One bullet can make a man a hero… or a casualty.

150th Anniversary of the Gettysburg Address

One of the greatest American speeches took place 150 years ago at a small town in Pennsylvania known as Gettysburg. The occasion was the dedication of the Soldiers National Cemetery, following the bloodiest three days in our history that took place during the Civil War. At the time, both sides believed themselves to be victorious, but by July 4, 1863, it became apparent that the Union had succeeded in defeating the Confederates when General Lee ordered his army to retreat back into Virginia.

The number of casualties was immense: Union losses numbered 23,055 (3,155 killed, 14,531 wounded, and 5,369 captured or missing). It is believed that Confederate casualties were similar, although the exact number is questionable. Four months after the battle, President Abraham Lincoln was invited to speak, along with Edward Everett, a popular orator of the time. It is rumored that the president wrote his speech on the train ride to Gettysburg, but this has been undocumented. Lincoln’s speech lasted just over two minutes, but it has lasted through the ages, and is as follows:

Four score and seven years ago our fathers brought forth on this continent, a new nation, conceived in Liberty, and dedicated to the proposition that all men are created equal.

Now we are engaged in a great civil war, testing whether that nation, or any nation so conceived and so dedicated, can long endure. We are met on a great battle-field of that war. We have come to dedicate a portion of that field, as a final resting place for those who here gave their lives that that nation might live. It is altogether fitting and proper that we should do this.

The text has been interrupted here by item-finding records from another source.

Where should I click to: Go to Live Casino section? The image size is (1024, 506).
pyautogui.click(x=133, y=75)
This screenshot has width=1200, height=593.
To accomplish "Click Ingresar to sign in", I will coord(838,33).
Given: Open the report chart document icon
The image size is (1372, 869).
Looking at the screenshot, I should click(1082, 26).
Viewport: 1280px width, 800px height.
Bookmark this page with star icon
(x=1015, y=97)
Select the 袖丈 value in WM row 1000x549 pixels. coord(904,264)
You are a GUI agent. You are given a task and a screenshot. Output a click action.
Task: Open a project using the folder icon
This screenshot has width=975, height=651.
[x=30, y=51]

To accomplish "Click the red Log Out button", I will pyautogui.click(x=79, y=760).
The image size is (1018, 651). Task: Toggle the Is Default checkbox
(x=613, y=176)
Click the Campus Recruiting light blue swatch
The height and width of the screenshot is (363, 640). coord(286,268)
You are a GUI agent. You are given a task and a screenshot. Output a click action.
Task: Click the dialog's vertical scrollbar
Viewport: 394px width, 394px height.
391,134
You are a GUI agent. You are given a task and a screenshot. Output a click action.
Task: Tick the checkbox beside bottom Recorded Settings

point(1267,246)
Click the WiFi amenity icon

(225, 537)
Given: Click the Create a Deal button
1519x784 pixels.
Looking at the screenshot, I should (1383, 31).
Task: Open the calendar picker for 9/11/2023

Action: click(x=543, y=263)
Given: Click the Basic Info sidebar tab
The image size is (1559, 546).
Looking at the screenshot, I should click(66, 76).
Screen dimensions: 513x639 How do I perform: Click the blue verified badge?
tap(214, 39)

But, in a larger sense, we can not dedicate — we can not consecrate — we can not hallow — this ground. The brave men, living and dead, who struggled here, have consecrated it, far above our poor power to add or detract. The world will little note, nor long remember what we say here, but it can never forget what they did here. It is for us the living, rather, to be dedicated here to the unfinished work which they who fought here have thus far so nobly advanced. It is rather for us to be here dedicated to the great task remaining before us — that from these honored dead we take increased devotion to that cause for which they gave the last full measure of devotion — that we here highly resolve that these dead shall not have died in vain — that this nation, under God, shall have a new birth of freedom — and that government of the people, by the people, for the people, shall not perish from the earth.